Agreement includes revenue-sharing arrangement to operate almond orchards and access permanent water rights
Global food and agri-business, Olam International Limited (“Olam”), today announced that its wholly owned subsidiary Olam Orchards Australia (“OOA”) has entered into an agreement to sell 89,085 megalitres of its permanent water rights in Australia to a related entity of the Public Sector Pension Investment Board (“PSP Investments”), one of Canada’s largest pension investment managers, for a total consideration of A$490.0 million (~US$332.5 million).

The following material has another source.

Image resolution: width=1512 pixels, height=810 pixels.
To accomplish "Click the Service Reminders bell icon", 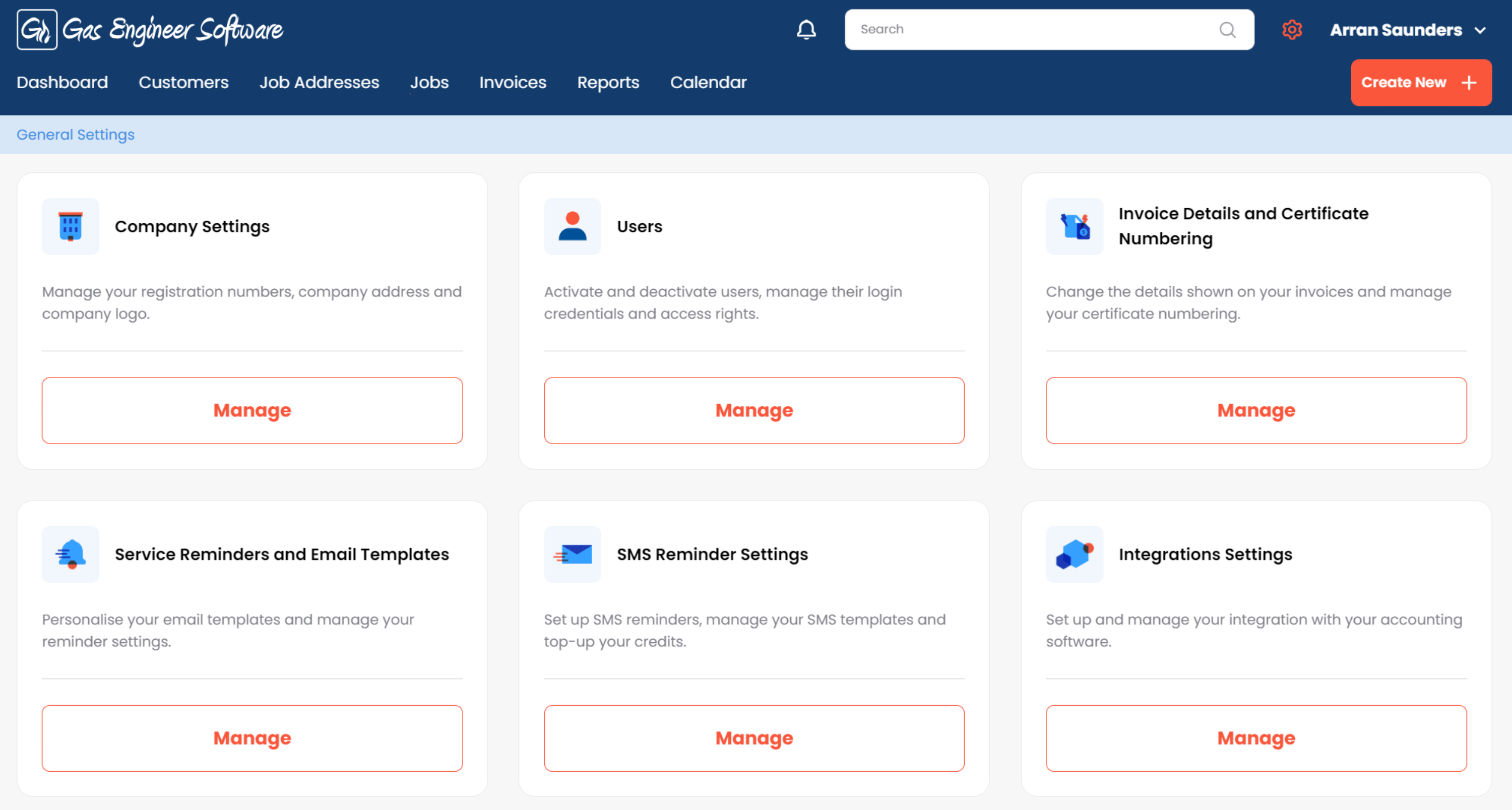I will [x=71, y=554].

In a separate transaction, PSP Investments has agreed to acquire approximately 12,000 hectares of almond orchards and related assets in Victoria, Australia, which were previously leased to OOA. Both the almond orchards and the associated water rights will continue to be operated by OOA.
OOA has also entered into a new, tiered revenue sharing arrangement with PSP Investments for the almond orchards, related assets and permanent water rights, pursuant to which it will pay PSP Investments a share of revenue from the almond orchards. The arrangement is for an initial period of 25 years with options to renew for another 25 years.
Olam’s Managing Director and CEO of Edible Nuts, Ashok Krishen remarked: “Consistent with our asset-light approach to tree crop production, this arrangement will enable Olam Orchards Australia to focus on operations and continue to deliver best-in-class products and services to customers. I am confident this partnership with PSP Investments will help lead the industry in sustainable farming and agricultural practices, and protect critical natural resources, such as water in Australia.”
PSP Investments Managing Director and Head of Natural Resources, Marc Drouin, said: “Our agreement with Olam Orchards Australia is consistent with our strategy to partner with best-in-class operators who take the long-term view, and to invest in high-quality agricultural assets globally. It is also quite complementary to our existing permanent crop investments around the world and represents a unique avenue to add scale, particularly in Australia.”
The transaction is expected to be completed in December 2019, subject to customary conditions. On completion, Olam will receive cash proceeds of A$490.0 million and is also expected to book a one-time pre-tax capital gain of approximately A$311.0 million (~US$211.0 million).
In addition to this transaction, Olam is currently engaged in various discussions for divesting and/or restructuring various assets and businesses in line with the Strategic Plan, some of which may be concluded in this financial year. The financial impact (viz. one-off exit costs, gains/losses on sale and/or potential impairment) whether arising from such divestment or from the Company's remaining investments is subject to multiple factors outside the Company’s control and not quantifiable at this point of time. Such financial impact will be assessed by the Company and reflected in the full year financials. Shareholders should keep this disclosure in mind when trading in the shares of the Company.